3.3 Trajectories of Emphysema and fSAD Progression

It is likely that trajectories of disease progression in COPD vary depending on the dominant disease phenotype. We assessed whether we can model these in the tissue disease model (\(y^{c_{1}}\)). We parameterised \(y^{c_{1}}\) using the emphysema and fSAD distributions as covariates (l) with kernel regression: \(y^{c}(l(\cdot )) = \frac{1}{v} \sum _{i} K(l_{i}-l)y^{c}_{i}\) where K is a Gaussian kernel and v is a normalisation constant. The covariate was the \(\mathcal {L}_{EMD}\) between the distributions and an idealised healthy distribution (distribution peak at \(v=0\)). The outcome is two trajectories in the manifold space (Fig. 3a). The emphysema trajectory can be considered as the path taken when emphysema progression is dominant and vice-versa for fSAD. We classified patients based on these trajectories. A patient is seen to follow an emphysema progression trajectory if it is closest to \(y^{c}(l(emph))\). At the baseline, patients are classified as both emphysema and fSAD subtypes. When considering two sets of patients stratified by trajectory, the explanatory power of the embeddings improved in comparison to \(y^{c_{1}}\) (Table 2). The emphysema regression produced an adjusted-\(r^{2}\) of 0.52 and 0.63 when predicting FEV\(_{1}\%\)predicted and respectively whilst fSAD was 0.45 and 0.62.

Fig. 3.
figure 3

(a) Three-dimensional projection of \(y^{c_{1}}\) and (b) classified trajectories of \(y^{c_{1}}\).

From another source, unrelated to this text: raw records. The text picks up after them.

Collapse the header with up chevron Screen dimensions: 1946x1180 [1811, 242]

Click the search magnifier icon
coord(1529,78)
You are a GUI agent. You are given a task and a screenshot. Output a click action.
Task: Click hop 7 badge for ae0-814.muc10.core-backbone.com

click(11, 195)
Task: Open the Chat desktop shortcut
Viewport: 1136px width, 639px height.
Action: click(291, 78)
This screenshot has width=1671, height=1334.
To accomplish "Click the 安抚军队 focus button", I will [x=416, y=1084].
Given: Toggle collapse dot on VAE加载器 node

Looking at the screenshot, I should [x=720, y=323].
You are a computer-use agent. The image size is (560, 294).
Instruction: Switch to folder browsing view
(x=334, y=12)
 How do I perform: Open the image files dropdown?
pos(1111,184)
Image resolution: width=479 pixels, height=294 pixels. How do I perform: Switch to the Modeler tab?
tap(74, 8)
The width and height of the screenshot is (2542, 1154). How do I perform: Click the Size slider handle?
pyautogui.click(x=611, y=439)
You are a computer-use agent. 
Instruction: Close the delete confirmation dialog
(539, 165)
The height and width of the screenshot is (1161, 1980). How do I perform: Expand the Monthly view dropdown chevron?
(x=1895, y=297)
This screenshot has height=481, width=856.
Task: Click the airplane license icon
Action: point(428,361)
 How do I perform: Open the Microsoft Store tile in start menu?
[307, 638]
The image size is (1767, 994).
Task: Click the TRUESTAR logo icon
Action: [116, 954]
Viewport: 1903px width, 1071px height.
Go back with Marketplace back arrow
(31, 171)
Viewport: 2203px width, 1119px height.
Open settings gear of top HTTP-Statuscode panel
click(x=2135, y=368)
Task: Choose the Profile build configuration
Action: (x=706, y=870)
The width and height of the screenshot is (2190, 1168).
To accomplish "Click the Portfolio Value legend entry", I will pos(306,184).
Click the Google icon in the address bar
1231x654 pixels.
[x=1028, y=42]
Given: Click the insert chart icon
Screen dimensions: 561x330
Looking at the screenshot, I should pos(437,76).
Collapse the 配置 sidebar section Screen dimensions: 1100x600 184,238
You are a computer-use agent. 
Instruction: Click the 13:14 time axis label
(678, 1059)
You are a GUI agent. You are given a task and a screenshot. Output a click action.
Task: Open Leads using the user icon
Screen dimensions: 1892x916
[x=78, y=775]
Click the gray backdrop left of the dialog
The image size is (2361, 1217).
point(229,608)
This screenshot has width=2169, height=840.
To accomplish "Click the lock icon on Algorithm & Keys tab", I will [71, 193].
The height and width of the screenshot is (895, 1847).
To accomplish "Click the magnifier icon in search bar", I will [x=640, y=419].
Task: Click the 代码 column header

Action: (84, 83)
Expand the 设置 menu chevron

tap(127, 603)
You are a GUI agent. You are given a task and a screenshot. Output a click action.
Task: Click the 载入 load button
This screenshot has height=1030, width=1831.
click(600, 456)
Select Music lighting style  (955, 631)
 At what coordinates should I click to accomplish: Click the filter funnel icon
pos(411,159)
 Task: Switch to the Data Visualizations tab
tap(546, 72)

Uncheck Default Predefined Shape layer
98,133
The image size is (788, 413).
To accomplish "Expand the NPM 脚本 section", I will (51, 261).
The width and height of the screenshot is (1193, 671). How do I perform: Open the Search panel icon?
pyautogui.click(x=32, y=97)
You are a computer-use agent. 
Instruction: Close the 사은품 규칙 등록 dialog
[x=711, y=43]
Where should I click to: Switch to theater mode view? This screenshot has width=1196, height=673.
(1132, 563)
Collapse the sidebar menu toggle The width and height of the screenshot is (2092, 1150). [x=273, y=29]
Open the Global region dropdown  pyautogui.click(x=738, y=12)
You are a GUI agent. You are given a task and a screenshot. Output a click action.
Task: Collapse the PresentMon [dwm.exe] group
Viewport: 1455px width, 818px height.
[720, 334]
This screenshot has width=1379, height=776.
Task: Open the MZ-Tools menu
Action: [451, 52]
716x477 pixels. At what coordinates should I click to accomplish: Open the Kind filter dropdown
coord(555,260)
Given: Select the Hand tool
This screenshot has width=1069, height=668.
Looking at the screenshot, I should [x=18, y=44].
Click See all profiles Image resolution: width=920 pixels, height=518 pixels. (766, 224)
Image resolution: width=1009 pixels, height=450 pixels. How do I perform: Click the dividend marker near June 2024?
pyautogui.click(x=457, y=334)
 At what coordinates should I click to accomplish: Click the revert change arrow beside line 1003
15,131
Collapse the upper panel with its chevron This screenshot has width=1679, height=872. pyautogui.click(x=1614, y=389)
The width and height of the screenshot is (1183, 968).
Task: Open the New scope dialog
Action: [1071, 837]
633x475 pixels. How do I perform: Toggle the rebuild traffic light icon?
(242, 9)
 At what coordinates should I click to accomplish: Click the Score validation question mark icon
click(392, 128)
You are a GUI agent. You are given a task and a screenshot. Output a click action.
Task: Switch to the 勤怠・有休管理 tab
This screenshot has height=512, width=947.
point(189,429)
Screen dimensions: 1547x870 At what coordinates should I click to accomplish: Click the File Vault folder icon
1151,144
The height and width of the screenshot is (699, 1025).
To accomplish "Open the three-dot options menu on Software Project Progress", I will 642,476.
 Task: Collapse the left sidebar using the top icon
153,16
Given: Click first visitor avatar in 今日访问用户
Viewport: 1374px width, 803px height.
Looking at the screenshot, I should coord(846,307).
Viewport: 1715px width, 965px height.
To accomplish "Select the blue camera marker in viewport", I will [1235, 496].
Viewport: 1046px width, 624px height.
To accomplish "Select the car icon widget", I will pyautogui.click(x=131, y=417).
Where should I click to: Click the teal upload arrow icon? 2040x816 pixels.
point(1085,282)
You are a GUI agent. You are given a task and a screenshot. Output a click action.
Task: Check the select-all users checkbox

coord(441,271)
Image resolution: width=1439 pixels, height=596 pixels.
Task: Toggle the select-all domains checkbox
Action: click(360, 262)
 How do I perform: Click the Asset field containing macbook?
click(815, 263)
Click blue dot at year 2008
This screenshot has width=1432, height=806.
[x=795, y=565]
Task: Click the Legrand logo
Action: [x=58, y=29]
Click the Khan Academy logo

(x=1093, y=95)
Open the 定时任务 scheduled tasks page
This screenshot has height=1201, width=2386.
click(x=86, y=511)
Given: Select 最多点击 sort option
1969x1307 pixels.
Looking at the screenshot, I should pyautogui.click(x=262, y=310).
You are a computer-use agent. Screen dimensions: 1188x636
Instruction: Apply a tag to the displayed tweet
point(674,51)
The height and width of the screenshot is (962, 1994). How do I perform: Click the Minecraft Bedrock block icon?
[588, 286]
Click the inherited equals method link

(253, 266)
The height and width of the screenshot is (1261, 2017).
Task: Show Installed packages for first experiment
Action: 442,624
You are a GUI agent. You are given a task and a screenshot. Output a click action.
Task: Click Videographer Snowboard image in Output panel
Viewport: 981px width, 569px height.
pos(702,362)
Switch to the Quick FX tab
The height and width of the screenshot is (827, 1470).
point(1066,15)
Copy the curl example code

4 Discussion and Conclusion

We have presented a method to parameterise distributions of various local features implicated in COPD progression. The disease distributions model local aspects of tissue destruction whilst modelling global properties of heterogeneity and homogeneity. The deformation distribution quantifies the local effect of disease on lung function. Patients exhibiting different mechanisms of tissue destruction can have identical global averages yet can display different disease distributions. These differences are likely to cause differences in local biomechanical properties, which are captured by the deformation distribution.

We have shown that models of the proposed distributions better predict COPD severity than conventional metrics (Table 2). We have shown that embeddings based on distribution dissimilarities have stronger correlations with FEV\(_{1}\%\)predicted than those learned from mean differences. Both these results suggest that the position of a patient in the manifold space of \(y^{c_{1}}\) or \(y^{c_{2}}\) is critical for assessing COPD. This was observed in the trajectory classification (Fig. 3). Determining the trajectory that a patient is following may help inform therapeutic decisions and improve our understanding of COPD progression.

Complexity of the modelling may be increased to model more specific information about lung pathophysiology. Separate manifolds can be produced on a lobar basis. This is likely to further increase the explanatory power of the models since inter-lobar disease metrics correlate with different aspects of physiology. The detection of regional differences in local deformation may add further important information regarding the pathophysiology of a patient.